FurnXpert can be used for initial furnace sizing as well as detailed thermal modeling of Industrial Furnaces. The information needed to begin a new thermal analysis of a furnace could be as little as time temperature profile and some basic information of the parts to be processed. The software then calculates part temperature during heating and cooling cycles. It also performs Heat Loss Calculations to determine power input, energy consumption and operating cost for a typical run. With this information maximum production rate and optimum operating parameters can be determined.

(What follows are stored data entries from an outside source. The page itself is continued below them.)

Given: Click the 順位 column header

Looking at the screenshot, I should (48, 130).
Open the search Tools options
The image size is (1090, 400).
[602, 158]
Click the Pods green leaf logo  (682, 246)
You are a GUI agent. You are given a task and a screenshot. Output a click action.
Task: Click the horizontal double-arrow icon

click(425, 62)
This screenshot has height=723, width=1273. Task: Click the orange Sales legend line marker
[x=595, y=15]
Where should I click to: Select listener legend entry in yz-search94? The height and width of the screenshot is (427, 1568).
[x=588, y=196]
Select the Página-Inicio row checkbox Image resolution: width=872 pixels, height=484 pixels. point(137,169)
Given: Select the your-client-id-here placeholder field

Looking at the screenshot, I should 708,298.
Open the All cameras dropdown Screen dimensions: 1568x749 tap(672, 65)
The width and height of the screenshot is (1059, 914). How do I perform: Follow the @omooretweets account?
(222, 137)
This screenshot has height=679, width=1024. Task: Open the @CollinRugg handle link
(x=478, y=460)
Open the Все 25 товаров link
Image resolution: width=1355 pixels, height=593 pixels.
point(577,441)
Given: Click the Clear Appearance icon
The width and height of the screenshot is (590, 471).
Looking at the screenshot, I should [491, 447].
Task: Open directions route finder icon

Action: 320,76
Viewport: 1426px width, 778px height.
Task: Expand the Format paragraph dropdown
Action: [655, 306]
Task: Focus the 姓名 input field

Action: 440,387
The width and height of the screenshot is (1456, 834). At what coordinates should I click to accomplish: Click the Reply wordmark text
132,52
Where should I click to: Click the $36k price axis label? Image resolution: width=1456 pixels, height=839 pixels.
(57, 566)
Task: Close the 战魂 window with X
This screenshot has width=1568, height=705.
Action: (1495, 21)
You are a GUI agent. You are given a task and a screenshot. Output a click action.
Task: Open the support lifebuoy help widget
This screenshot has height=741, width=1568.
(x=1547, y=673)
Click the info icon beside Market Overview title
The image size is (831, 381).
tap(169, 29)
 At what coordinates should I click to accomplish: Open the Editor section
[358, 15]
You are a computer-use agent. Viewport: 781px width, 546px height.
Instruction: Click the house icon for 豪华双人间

1. Specify a furnace, including physical dimensions, refractory type, thermocouple locations, and type of heating (electric or gas).
2. Select parts to be processed in the furnace. Specify part shape, size, material, and configuration.
3. Alter furnace settings. These might include zone temperatures or the temperature profile along the length of the furnace or with time, atmospheric gas flow, production speed, and furnace pressure.

With these inputs, the software program can generate information such as temperature change inside the part with time or at different locations in the furnace. Since the properties inside a part are directly related to the temperature, the determination of part temperature is a critical step in controlling the heat-treating process. For furnace designers, the software also calculates various heat losses, heat requirements for the parts, and overall furnace efficiency.

• Configure Furnace
• Create Part
• Select Part for Simulation
• Place Parts
• Select Settings
• Run Simulation

Configure Furnace: The “Furnace Configurator” feature lets the user specify the furnace to be analyzed. The parameters required to configure a furnace are: furnace dimensions; thermocouple locations; insulation type, dimension, and thickness; muffle type (if applicable) and dimensions; belt width and weight; and process gas inlet location.

Create Part: Any type of part can be configured with FurnXpert. There are several shapes from which to choose. After selecting a shape, the user enters its dimensions and picks the material from a pull-down list. The newly created part is then saved in the database with a unique name, and can be recalled via the select part option.

Select Part: Any part that has been created can be selected to run the simulation. This is a powerful feature, because it not only enables the user to simulate the design part, but also allows what if analyses of other parts to determine whether they could be heat treated in the same furnace.

Place Parts: Once a part has been selected to process in the furnace, the part placement configuration must be specified. The user can run furnace simulations using different part orientations to determine the effects of part placement on furnace design and performance. Some of the inputs for part placement data include Container/Support type (Baskets, Trays, Peers, etc.), Part arrangement inside the container, and Container position inside the furnace.

Select Settings: After having configured a furnace and a part, selecting a part to run, placing the parts inside the furnace, the next task is to select the furnace settings. This feature enables the effects of different settings on parts and furnace to be assessed. The settings could be setpoint temperatures, process gas flows, and belt speed. Instead of temperature setpoints the user can also select temperature vs. distance.

Run Simulation: TThe analysis can be run after furnace parameters, part parameters, and operating conditions have been chosen. The analysis includes two steps. In the first, the software uses the finite element/lumped mass method to calculate the temperature of the part at every point along the length of the furnace.

The finite element method is a mathematical technique of breaking down a part into small elements and calculating the temperature for each individual element. So at every calculation step, the model simultaneously determines the temperature at several points on or inside the part. The model uses the furnace temperature profile as the boundary condition. The profile is determined from the temperature settings for each zone (for continuous furnace) or from the temperature setting during each heating or cooling stages (for batch furnaces).

In the second step, the software performs the heat loss calculations required to determine heat gained by the parts, belt, trays, and process gases, and heat lost through the insulation. These data are then consolidated to calculate the power requirement for each zone of the furnace.

Reports: The results from FurnXpert are compiled in a report format. The results include:

• Furnace and part profile
• Operating parameters (Production Rate, Time@Temp)
• Heat Loss Calculations
• Power requirement and consumed energy

In addition to the above results, Date and Time of the analysis, along with the Analyst’s name are also displayed in the reports.